Understanding person-centredness in health systems

16 July 2020
News release
Brussels


Person-centredness has become a byword for high-performing health systems, featuring heavily in political and policy debates, and it has become ever more important in the context of the COVID-19 pandemic. Yet, what precisely is meant by person-centredness is still largely unclear, as are the key policies and strategies for how to achieve it. The European Observatory on Health Systems and Policies, in collaboration with the Swedish Agency for Health and Care Services Analysis (Vårdanalys), have just published an in-depth study on person-centred health systems – Achieving person-centred health systems: evidence, strategies and challenges – exploring the themes associated with a service user perspective of voice, choice and co-production (see figure), and examining existing strategies for person-centredness and their effectiveness.

Person-centredness and COVID-19

Lead editor, Professor Ellen Nolte, in underlining the importance of person-centredness in the time of COVID-19, says, “Responses to the pandemic unleashed rapid innovation in some areas of health services, in particular urgent and acute care. At the same time, they exacerbated inherent weaknesses in many health systems, such as a capacity to provide a coherent response that takes account of the diverse needs of populations and ensures that the most vulnerable people – because of age, ethnicity, ill health, poverty, disability, overcrowding, or victims of domestic violence, to name a few – are not left behind. The crisis provides considerable opportunity for decision-makers, planners, providers and the public at large to fundamentally rethink how their systems need to transform to place individuals, their families and communities firmly at the centre.”

Goals of person-centred approaches

This study shines a light on the diversity of ongoing health system challenges which person-centred approaches seek to address, including:

  • the need to redesign systems to better meet people’s health and care needs;
  • the need for an efficient use of resources and sustainable financing;
  • the need to reduce fragmentation and improve coordination between services;
  • continuing information asymmetries and power imbalances between providers and service users;
  • the increasingly recognized need to harness the lived experience and expertise of service users and carers; and
  • persistent social inequalities and inequity in access to information, support and services at different levels.

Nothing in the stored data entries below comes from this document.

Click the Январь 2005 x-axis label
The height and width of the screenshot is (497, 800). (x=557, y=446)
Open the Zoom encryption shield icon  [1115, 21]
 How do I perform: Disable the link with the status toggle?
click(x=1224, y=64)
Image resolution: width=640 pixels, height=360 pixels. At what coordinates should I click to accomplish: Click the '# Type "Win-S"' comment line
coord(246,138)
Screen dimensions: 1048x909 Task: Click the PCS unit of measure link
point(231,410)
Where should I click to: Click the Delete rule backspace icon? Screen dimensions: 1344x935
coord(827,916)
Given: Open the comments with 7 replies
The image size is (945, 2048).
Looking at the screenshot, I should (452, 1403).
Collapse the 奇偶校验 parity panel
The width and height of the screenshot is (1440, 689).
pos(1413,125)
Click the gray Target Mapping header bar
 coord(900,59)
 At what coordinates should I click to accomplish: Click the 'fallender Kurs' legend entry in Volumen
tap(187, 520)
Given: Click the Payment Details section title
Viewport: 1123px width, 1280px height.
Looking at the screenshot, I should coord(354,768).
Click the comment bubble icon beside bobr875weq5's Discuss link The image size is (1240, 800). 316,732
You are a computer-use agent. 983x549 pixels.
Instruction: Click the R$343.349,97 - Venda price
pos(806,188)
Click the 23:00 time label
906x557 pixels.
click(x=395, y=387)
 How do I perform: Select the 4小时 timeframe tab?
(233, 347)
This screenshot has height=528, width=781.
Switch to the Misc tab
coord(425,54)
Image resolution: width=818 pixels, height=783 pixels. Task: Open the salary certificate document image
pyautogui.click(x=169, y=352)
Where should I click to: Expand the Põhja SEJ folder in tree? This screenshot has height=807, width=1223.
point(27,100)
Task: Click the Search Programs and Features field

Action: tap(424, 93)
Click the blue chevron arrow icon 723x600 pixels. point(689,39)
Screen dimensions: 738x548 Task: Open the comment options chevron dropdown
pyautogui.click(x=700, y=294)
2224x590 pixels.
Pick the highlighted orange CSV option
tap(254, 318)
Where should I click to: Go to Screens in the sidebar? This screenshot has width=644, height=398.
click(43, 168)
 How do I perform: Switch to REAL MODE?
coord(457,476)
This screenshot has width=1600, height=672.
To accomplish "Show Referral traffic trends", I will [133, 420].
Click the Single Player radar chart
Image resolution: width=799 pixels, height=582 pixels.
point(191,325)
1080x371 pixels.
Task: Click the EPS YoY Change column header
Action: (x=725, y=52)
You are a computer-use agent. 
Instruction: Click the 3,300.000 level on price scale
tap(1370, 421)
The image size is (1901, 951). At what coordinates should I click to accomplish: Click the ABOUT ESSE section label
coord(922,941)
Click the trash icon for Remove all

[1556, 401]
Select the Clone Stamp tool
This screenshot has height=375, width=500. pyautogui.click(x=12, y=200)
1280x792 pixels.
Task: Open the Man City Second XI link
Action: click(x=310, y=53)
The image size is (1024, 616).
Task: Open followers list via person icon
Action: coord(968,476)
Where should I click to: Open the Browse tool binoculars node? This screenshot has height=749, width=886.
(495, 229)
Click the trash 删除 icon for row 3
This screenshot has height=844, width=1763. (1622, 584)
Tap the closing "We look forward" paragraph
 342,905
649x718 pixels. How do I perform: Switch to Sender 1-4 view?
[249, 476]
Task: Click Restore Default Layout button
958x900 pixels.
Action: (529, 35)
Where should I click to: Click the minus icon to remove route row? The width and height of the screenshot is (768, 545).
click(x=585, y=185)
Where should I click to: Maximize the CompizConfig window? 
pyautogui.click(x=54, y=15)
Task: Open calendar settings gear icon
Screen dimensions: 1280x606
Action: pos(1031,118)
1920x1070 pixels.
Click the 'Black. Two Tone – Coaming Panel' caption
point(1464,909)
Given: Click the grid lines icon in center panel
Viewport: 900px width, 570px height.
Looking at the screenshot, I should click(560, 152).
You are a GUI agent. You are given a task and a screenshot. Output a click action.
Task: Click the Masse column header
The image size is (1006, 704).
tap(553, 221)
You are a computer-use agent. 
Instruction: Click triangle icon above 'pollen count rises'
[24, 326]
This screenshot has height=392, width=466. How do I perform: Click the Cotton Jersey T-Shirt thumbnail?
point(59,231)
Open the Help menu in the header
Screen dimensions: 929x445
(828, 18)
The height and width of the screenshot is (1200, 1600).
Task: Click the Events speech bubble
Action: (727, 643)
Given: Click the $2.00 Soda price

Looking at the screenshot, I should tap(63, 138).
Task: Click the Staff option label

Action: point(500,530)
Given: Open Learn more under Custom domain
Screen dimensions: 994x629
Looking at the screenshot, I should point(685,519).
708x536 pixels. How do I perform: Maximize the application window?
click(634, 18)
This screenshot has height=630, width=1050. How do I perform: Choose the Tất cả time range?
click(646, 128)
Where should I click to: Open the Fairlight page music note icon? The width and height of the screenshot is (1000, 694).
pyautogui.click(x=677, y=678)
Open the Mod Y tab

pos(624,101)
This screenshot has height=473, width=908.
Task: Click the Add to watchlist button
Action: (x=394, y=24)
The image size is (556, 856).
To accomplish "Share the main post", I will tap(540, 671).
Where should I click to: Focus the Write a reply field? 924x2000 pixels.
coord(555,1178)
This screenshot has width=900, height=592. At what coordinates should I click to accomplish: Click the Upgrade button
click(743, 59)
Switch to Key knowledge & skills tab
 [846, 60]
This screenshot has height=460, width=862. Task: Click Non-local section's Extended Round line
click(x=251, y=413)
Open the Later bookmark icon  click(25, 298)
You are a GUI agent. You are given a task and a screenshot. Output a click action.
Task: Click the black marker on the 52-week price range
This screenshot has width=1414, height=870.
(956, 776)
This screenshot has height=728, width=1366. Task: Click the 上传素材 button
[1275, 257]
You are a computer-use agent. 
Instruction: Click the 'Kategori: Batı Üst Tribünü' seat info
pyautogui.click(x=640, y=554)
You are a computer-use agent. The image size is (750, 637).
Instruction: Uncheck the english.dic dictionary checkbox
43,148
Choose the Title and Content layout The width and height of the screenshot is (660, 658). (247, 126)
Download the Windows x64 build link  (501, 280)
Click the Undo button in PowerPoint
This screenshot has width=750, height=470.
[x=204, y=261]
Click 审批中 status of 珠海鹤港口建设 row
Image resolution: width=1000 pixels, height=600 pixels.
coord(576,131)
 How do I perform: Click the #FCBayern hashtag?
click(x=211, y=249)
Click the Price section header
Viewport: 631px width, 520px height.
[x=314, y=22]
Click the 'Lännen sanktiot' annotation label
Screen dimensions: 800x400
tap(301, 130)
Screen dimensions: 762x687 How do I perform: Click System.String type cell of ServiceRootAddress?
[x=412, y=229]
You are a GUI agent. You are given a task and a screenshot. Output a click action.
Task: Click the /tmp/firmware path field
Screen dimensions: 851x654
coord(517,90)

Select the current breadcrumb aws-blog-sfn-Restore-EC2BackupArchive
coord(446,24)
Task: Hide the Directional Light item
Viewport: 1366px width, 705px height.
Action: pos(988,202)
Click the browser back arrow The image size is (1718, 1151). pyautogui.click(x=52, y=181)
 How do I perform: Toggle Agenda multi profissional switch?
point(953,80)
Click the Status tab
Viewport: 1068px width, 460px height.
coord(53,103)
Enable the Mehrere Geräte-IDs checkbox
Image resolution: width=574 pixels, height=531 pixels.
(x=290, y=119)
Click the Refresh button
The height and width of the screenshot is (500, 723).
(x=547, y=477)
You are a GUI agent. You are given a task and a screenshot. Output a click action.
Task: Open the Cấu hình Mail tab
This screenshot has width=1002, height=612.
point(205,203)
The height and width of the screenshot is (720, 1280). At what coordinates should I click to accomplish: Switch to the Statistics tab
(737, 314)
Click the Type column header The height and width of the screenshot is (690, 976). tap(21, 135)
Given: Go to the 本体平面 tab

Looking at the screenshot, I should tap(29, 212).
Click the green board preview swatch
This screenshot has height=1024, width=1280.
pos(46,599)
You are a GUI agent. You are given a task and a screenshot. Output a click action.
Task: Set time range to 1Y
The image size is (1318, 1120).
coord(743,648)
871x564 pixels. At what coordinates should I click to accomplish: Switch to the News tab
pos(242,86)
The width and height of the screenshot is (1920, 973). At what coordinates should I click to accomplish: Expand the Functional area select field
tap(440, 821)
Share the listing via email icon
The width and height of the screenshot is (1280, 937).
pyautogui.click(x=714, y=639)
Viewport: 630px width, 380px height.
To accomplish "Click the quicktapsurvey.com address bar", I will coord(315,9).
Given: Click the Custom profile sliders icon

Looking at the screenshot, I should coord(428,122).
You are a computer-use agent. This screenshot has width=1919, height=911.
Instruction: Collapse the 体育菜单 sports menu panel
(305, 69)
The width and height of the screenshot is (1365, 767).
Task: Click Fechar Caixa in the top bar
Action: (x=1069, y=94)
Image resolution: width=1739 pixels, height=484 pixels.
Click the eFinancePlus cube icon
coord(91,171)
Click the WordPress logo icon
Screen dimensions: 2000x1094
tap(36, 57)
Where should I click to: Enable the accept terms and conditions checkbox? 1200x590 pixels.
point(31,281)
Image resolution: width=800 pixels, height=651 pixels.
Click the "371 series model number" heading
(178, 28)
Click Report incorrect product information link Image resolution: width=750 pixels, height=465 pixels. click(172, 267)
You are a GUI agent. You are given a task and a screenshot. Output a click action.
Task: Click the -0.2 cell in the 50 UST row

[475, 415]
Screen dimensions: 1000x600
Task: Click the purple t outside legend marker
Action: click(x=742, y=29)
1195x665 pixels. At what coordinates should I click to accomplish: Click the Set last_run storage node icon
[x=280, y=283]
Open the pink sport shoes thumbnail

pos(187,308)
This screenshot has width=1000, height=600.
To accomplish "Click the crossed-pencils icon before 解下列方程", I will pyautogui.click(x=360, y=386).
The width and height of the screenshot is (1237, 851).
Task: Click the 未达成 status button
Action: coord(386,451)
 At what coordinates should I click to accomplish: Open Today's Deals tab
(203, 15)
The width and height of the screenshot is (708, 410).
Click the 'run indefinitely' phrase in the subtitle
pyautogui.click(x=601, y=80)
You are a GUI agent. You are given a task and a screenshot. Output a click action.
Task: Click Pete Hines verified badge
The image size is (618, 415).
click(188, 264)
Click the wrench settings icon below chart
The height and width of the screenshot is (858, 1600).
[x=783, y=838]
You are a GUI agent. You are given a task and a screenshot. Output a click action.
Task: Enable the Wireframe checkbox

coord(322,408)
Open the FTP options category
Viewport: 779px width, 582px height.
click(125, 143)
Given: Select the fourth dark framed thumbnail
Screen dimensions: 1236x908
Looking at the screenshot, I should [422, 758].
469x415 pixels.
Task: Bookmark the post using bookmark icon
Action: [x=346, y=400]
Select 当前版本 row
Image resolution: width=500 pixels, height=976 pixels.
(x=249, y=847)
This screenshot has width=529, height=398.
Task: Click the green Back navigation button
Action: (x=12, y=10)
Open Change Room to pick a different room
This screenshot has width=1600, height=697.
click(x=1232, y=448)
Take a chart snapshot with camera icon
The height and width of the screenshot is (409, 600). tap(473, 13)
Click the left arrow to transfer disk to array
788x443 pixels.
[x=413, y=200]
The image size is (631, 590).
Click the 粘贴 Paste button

The study authors synthesize evidence from a wide range of mostly high-income countries by exploring different perspectives on person-centredness. This ranges from people:

  • engaging in health service and system development and research;
  • evaluating the quality of health services and systems;
  • making decisions about purchasers or providers of services; and
  • participating in their own care.

Drivers of person-centred strategies

For each of these perspectives, the study considers the strategic drivers of person-centred approaches, what success looks like, bottlenecks for implementation, innovations and future developments, and policy lessons learned. The study’s findings show that existing models and strategies for participation and involvement continue to fall short of systematically including the public voice in health services and systems, with much of the research evidence dominated by professional and organizational perspectives and those of policy-makers. The authors illustrate how drivers of person-centred strategies are often conflicting and potentially undermine the goal of achieving a person-centred health system. They argue that person-centred strategies continue to be dominated, largely, by a utilitarian perspective based on the idea that an informed service user behaves in ways that will ultimately improve the quality of their care and their health (and reduce costs and improve efficiency). The study also shows that many strategies lack a clear theoretical basis that would explain how certain activities will lead to anticipated outcomes, and why there is an urgent need for rigorous evaluation that takes account of context, equality and diversity.

A set of levers and strategies towards achieving more person-centred health systems is discussed in detail. This includes:

  • implementing general policies to strengthen capabilities for engagement across all stakeholders;
  • making better use of existing levers, such as digital technologies, while also considering their limitations;
  • investing in education and training, since the delivery of person-centred care will require a new range of knowledge, skills and competences for professionals, managers and decision-makers; and
  • measuring and monitoring to understand what matters to people and how this can be used strategically in the (re)design of service organization and delivery across the different tiers of the system.

Absence of public voice

Crucially, the research shows that achieving truly person-centred services and systems requires the systematic and serious inclusion of the perspective of the public, as service user, carer, community, taxpayer or citizen, in the (re)design of services across the different tiers. While it is encouraging to see that person-centredness has become a key priority for policy-makers nationally and internationally, those involved in service and system design would do well to recognize that the public voice still remains virtually absent in many of the local strategies that are being considered to achieve it. This is a fundamental shortcoming that should be addressed as a matter of priority by leaders at the organizational and system levels.

This study will be of most interest to those designing, directing and governing health care services, providing robust evidence on the range of strategies towards achieving more person-centred health systems. In particular, it will serve as a guide to implement effective approaches and strategies that place individuals, their families and communities at the centre of the health system and enable service users to play a more central and directing role in their own care as well as in shaping the system that serves them.